How to deal with obs and simh if they have different time lengths? #65

Pan-Yuxian · 2024-03-08T03:27:11Z

Pan-Yuxian
Mar 8, 2024

I'd like to first express my gratitude to you for building this fancy package.
When I used this package (for example, the QM method) and the provided tas dataArray, I found that the defined obs and simh should be consistent and have the same time lengths. However, I have an obs with 30 years and simh with 20 years. So I try to call quantile_mapping() directly, and the code is like this:

variable                   = "tas"  
kwargs                     = {"n_quantiles":2000, "kind":"+"}
in_obs                     = obsh[variable]
in_simh                    = simh[variable][3650:,:,:]
in_simp                    = simh[variable] #!!!please note that I use the simh for simp
qm_adjusted          = xr.apply_ufunc(cmethods_dis.quantile_mapping,
                                            in_obs,
                                            in_simh.rename({"time": "t1"}),
                                            in_simp.rename({"time": "t2"}),
                                            dask              = "parallelized",
                                            vectorize         = True,
                                            input_core_dims   = [["time"], ["t1"], ["t2"]],
                                            output_core_dims  = [["t2"]],
                                            kwargs            = dict(kwargs)
                                           )
qm_adjusted           = qm_adjusted .rename({"t2": "time"}).transpose(*in_obs .dims)

then I plot the results:

plt.figure(figsize=(10,5),dpi=216)
in_obs.groupby("time.dayofyear").mean(...).plot(label="$T_{obs,h}$",color="black")
in_simh.groupby("time.dayofyear").mean(...).plot(label="$T_{sim,h}$",color="blue")
in_simp.groupby("time.dayofyear").mean(...).plot(label="$T_{sim,p}$",color="red")
(qm_adjusted.to_dataset())["tas"].groupby("time.dayofyear").mean(...).plot(label="$T^{QM}_{sim,p}$",color="green")

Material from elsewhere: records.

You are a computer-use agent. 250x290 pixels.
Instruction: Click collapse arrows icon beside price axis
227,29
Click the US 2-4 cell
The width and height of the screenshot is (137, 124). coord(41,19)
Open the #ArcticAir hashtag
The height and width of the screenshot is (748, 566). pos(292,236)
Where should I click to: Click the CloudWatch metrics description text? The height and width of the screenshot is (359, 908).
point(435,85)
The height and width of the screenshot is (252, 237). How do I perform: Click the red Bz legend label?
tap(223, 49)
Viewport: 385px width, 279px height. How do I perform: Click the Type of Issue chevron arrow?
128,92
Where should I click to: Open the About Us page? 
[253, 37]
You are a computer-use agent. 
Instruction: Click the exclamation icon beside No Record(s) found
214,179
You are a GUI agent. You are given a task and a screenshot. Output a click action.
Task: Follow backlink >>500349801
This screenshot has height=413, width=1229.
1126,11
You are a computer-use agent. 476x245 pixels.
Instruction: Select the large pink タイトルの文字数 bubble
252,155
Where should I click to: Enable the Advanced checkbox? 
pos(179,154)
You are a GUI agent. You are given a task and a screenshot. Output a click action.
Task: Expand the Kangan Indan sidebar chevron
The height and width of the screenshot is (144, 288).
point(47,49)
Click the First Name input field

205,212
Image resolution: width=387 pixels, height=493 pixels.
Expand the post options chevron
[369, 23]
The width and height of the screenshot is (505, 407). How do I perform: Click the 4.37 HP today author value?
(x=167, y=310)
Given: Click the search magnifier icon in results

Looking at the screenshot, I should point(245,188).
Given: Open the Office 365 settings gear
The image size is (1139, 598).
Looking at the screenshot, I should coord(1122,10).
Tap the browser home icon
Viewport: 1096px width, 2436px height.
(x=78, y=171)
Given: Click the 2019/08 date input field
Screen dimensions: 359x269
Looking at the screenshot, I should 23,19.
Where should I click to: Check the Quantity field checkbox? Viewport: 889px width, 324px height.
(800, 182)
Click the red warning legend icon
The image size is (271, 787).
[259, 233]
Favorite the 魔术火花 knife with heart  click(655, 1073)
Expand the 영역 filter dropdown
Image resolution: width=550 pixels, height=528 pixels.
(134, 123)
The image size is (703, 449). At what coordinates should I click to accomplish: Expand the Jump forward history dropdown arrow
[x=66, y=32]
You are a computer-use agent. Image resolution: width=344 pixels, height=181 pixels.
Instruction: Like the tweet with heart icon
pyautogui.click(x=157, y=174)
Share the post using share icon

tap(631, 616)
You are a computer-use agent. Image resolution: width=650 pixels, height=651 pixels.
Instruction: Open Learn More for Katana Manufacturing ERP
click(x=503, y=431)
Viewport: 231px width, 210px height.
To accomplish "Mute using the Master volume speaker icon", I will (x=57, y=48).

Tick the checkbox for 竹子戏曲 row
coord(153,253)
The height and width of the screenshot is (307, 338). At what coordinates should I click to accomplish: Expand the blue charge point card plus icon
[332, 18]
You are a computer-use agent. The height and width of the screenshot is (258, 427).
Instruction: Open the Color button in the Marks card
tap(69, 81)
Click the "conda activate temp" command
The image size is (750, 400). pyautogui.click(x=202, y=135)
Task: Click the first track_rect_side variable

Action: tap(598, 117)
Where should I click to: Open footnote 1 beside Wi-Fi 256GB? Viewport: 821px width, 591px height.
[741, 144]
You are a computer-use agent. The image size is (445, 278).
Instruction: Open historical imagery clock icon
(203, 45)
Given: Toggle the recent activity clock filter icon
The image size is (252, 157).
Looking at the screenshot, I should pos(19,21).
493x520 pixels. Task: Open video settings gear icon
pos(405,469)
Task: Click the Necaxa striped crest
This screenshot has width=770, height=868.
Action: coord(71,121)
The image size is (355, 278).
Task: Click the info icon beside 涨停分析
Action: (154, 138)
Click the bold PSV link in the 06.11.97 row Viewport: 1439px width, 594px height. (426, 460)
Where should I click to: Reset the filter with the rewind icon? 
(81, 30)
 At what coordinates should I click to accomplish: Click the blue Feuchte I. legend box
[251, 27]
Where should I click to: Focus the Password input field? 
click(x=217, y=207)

plt.title("Historical modeled and obseved temperatures; and corrected temperatures")
plt.xlim(0,365)
plt.gca().grid(alpha=.3)
plt.legend();

I got this figure and I think it is strange:

so could you please help me to explain and solve this problem?

Answered by btschwertfeger

Mar 8, 2024

AH - yes, I have seen my fault. I have found the reason for this. It was a bit tricky. The problem is that the cumulative distribution functions for obs and simh will have the length of n_quantiles +1 BUT because of the different lengths of these data sets, they dont count up to the same number. Thus when having less values for simh thant for obs, we will always miss high values.

import xarray as xr
import matplotlib.pyplot as plt 
import numpy as np
from cmethods.utils import get_cdf, get_inverse_of_cdf

obs = xr.open_dataset("examples/input_data/observations.nc")["tas"]
simp = xr.open_dataset("examples/input_data/control.nc")["tas"]
simh = simp.copy(deep=True)[3650:]
n_quantiles = 2000

o…

View full answer

btschwertfeger · 2024-03-08T10:20:28Z

btschwertfeger
Mar 8, 2024
Maintainer

Hey @Pan-Yuxian, thank you!

I'm not sure about your data, about have you tried to use less quantiles? If you have 30 years of I assume "daily" data, i.e. 10.950 days in total, having 2000 quantiles, means 2000 bins in which these 10 K values get assigned. That can be a problem as QM uses interpolation (see https://python-cmethods.readthedocs.io/en/latest/src/methods.html#quantile-mapping).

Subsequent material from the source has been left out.